Les chiffres semestriels de Jaida, en sa qualité de bailleur de fonds important pour les associations de microcrédit, offrent un éclairage précis sur cette évolution à deux vitesses. L’encours brut financé par Jaida atteint 1,07 milliard de dirhams au 30 juin 2025, en progression de 7,3 % sur un an. Cette hausse est portée presque exclusivement par les besoins croissants des grandes associations, désormais largement tournées vers le financement des TPME.
Cette orientation stratégique se reflète également dans la structure du portefeuille de Jaida, où les crédits à moyen terme représentent plus de 71 % des engagements. Les durées de financement s’allongent, les montants progressent, et les profils bénéficiaires évoluent, témoignant d’une montée en gamme du secteur.
En parallèle, plusieurs associations de plus petite taille restent confrontées à des contraintes persistantes : faiblesse des fonds propres, coûts de refinancement élevés, accès limité aux ressources longues. Ces freins structurels limitent leur capacité à suivre le rythme imposé par les leaders du marché. Certaines peinent à respecter les normes prudentielles ou à absorber les chocs de conjoncture, freinant ainsi leur développement.
Dans ce contexte contrasté, Jaida affiche des indicateurs solides. Son produit net bancaire progresse de 5 %, porté par la hausse du portefeuille. Le résultat net s’établit à 20 millions de dirhams, en croissance de 18 % sur un an, malgré une légère augmentation du coût du risque. Les charges générales d’exploitation restent contenues, permettant une amélioration du coefficient d’exploitation.
Cette performance reflète la concentration croissante du marché autour de quelques grandes entités capables d’absorber davantage de financements et de porter des projets de transformation à plus grande échelle.

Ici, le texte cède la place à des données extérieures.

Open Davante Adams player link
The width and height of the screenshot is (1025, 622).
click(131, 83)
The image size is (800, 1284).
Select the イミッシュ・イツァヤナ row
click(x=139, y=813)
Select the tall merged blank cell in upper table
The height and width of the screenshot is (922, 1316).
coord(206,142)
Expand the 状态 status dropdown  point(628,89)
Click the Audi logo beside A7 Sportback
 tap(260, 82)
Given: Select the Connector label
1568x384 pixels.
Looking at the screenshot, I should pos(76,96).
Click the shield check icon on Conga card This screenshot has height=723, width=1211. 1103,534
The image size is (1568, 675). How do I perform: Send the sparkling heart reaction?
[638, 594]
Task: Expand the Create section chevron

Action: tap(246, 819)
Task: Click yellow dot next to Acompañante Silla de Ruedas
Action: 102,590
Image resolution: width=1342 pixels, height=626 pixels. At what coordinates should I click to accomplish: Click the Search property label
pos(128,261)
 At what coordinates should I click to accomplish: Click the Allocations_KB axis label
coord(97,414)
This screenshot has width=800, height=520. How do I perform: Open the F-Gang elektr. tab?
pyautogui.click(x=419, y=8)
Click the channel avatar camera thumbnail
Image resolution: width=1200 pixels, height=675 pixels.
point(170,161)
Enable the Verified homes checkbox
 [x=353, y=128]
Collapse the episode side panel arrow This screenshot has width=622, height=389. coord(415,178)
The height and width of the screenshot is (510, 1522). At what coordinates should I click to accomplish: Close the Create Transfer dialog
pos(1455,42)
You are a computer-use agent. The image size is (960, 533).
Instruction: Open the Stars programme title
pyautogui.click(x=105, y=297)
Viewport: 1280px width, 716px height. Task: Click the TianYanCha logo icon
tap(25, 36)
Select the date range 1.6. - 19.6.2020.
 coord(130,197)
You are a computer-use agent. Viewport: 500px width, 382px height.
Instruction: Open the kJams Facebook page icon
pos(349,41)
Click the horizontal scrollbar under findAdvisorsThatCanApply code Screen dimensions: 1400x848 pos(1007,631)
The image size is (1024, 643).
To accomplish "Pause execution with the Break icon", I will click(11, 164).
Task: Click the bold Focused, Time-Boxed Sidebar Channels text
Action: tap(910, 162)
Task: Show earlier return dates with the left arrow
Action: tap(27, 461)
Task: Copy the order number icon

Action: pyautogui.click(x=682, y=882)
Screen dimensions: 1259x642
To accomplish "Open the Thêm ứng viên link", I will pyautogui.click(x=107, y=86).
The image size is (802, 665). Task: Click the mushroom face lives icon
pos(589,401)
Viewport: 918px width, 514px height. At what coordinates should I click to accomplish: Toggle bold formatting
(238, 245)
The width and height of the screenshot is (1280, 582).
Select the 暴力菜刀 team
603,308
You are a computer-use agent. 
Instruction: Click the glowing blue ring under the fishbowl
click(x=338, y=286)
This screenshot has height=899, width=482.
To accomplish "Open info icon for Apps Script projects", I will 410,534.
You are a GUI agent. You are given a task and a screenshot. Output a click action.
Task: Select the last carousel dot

Face à cette dynamique, la question de l’inclusion demeure posée. La fragilité persistante des petits opérateurs pourrait, à terme, creuser les écarts d’accès au microcrédit dans certaines zones, notamment rurales où perdurent les segments à faible revenu. Afin d’éviter un paysage aussi polarisé, des mécanismes de soutien ciblés semblent plus que jamais nécessaires.